Исходный текст —
-=-=-=-=-
Цитатность и отсылки. Огромное количество отсылок к мировой культуре: Гёте, Набоков («Весна в Фиальте»), Пруст, Босх, Тарковский, Шёнберг, Шопенгауэр, китайская философия, советский быт, массовая культура 1990-х.
Гротеск и сюрреализм. Живые пакеты с лицами, оживающие игрушки, гигантский комар на стене, сюрреалистическая погоня Ветошницы в финале.
5. Финал
Финал апокалиптичен. Ветошница, собрав все «ветошь» романа (персонажей, предметы, идеи), сбрасывает ее в шахту «Иглы» на падающего Марселя и на самого автора. Творческий акт завершается катастрофой, поглощением героя материалом его же жизни. Тень дельтапланериста (возможно, символ свободы или оторванности от земли) обрушивается на писателя.
В каком ключе можно читать этот роман?
Как роман воспитания (Bildungsroman) о становлении художника в жестоком и абсурдном мире.
Как философский трактат о природе памяти, творчества и тленности всего сущего.
Как постмодернистскую притчу о невозможности отличить реальность от текста, жизнь от вымысла.
Как поэму в прозе о 1990-х годах, запечатлевшую дух эпохи через призму гиперболизированного детского восприятия.
Это сложный, требующий активного со-творчества читателя текст. Он не дает ответов, но щедро сыплет вопросами, образами и языковыми сокровищами-обломками. Чтение его — это процесс копания в этой самой ветоши в поисках смыслов, которые каждый собирает в свою собственную сумку.
Наиболее близкие параллели:
Владимир Набоков — Прежде всего, «Дар» и «Приглашение на казнь». У «Ветошницы» — та же вибрирующая, многослойная проза, где каждая деталь семиотически нагружена, игра с метапрозой, тема возвышенного сознания, превращающего мир в текст. Сходство с «Лолитой» — в совмещении лирической нежности и мучительного, почти болезненного взгляда на детскую сексуальность.
-=-=-=-=-
Раздел данных —

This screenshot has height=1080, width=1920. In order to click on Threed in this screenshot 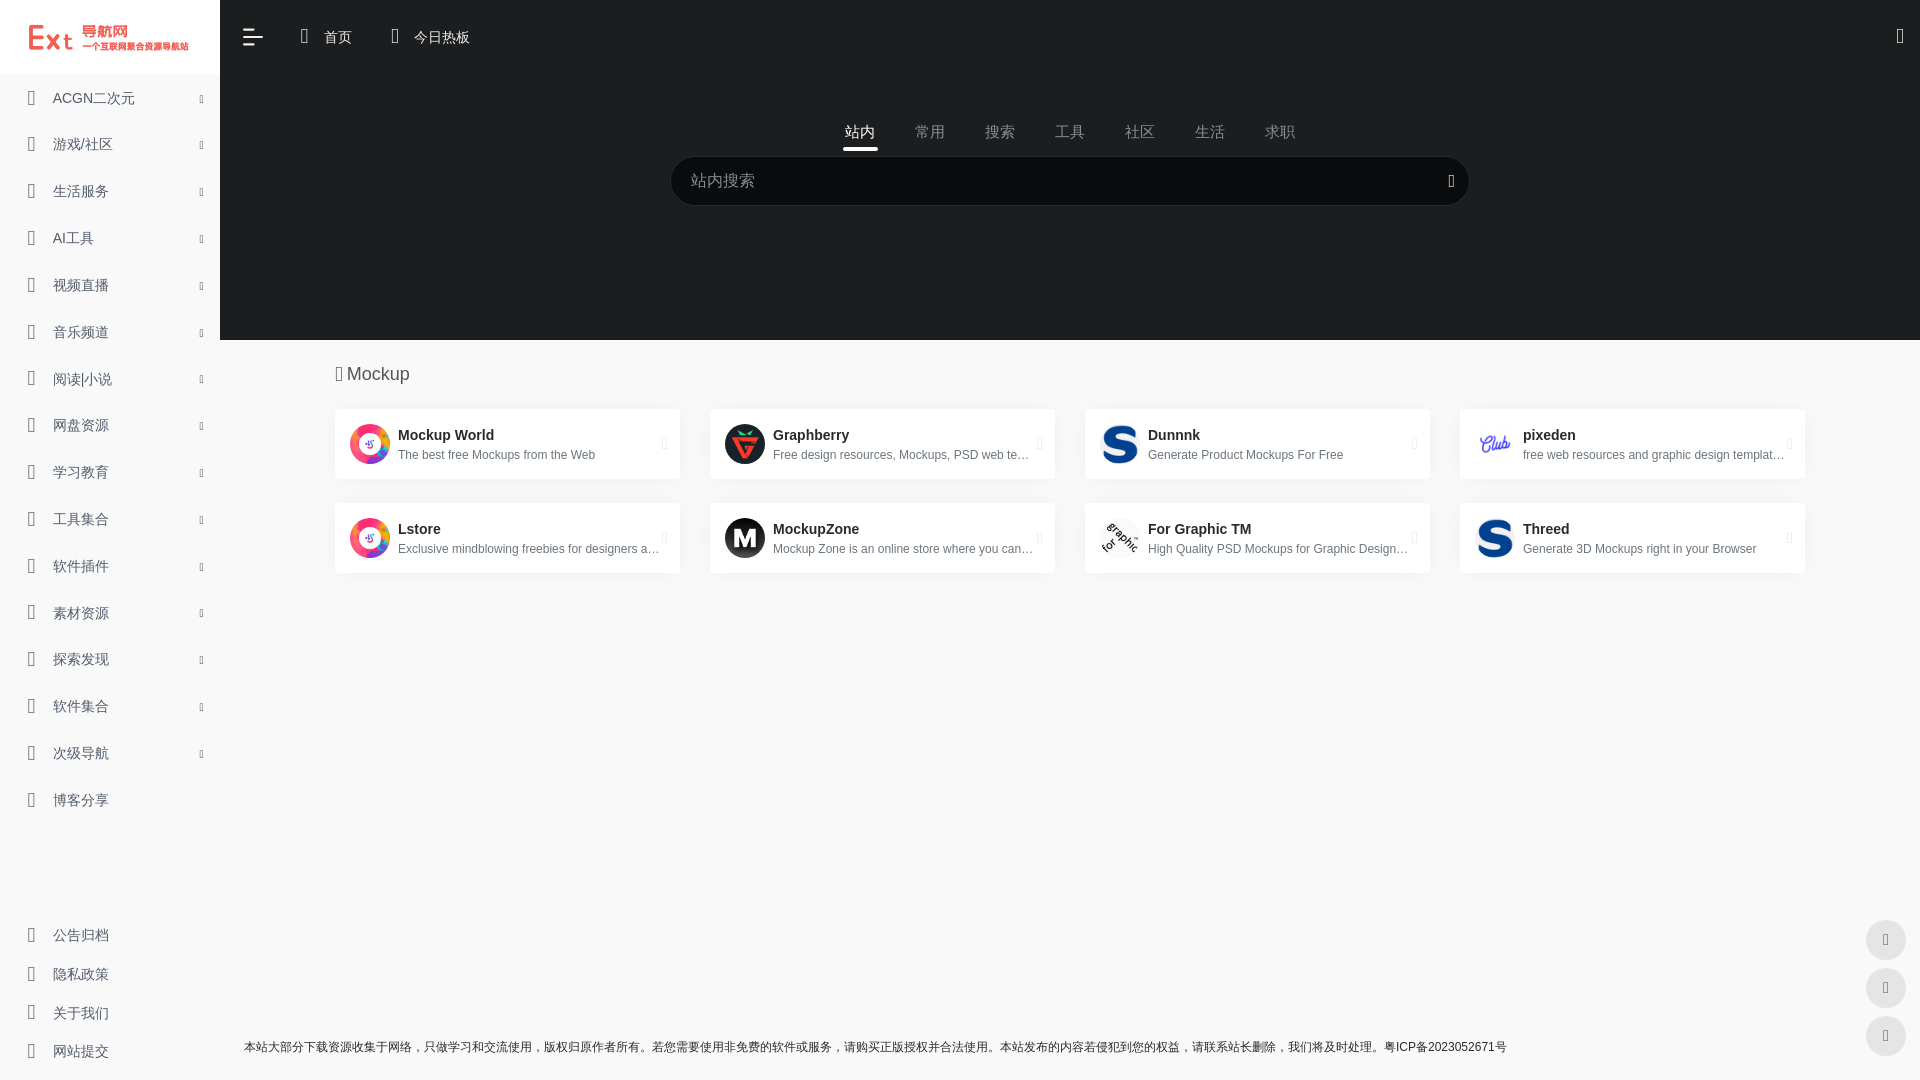, I will do `click(1632, 538)`.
-=-=-=-=-
Задание — Повторите дословно весь текст о романе «Ветошница». Строки выше — самостоятельный материал, не связанный с текстом.

Ответ —
Цитатность и отсылки. Огромное количество отсылок к мировой культуре: Гёте, Набоков («Весна в Фиальте»), Пруст, Босх, Тарковский, Шёнберг, Шопенгауэр, китайская философия, советский быт, массовая культура 1990-х.
Гротеск и сюрреализм. Живые пакеты с лицами, оживающие игрушки, гигантский комар на стене, сюрреалистическая погоня Ветошницы в финале.
5. Финал
Финал апокалиптичен. Ветошница, собрав все «ветошь» романа (персонажей, предметы, идеи), сбрасывает ее в шахту «Иглы» на падающего Марселя и на самого автора. Творческий акт завершается катастрофой, поглощением героя материалом его же жизни. Тень дельтапланериста (возможно, символ свободы или оторванности от земли) обрушивается на писателя.
В каком ключе можно читать этот роман?
Как роман воспитания (Bildungsroman) о становлении художника в жестоком и абсурдном мире.
Как философский трактат о природе памяти, творчества и тленности всего сущего.
Как постмодернистскую притчу о невозможности отличить реальность от текста, жизнь от вымысла.
Как поэму в прозе о 1990-х годах, запечатлевшую дух эпохи через призму гиперболизированного детского восприятия.
Это сложный, требующий активного со-творчества читателя текст. Он не дает ответов, но щедро сыплет вопросами, образами и языковыми сокровищами-обломками. Чтение его — это процесс копания в этой самой ветоши в поисках смыслов, которые каждый собирает в свою собственную сумку.
Наиболее близкие параллели:
Владимир Набоков — Прежде всего, «Дар» и «Приглашение на казнь». У «Ветошницы» — та же вибрирующая, многослойная проза, где каждая деталь семиотически нагружена, игра с метапрозой, тема возвышенного сознания, превращающего мир в текст. Сходство с «Лолитой» — в совмещении лирической нежности и мучительного, почти болезненного взгляда на детскую сексуальность.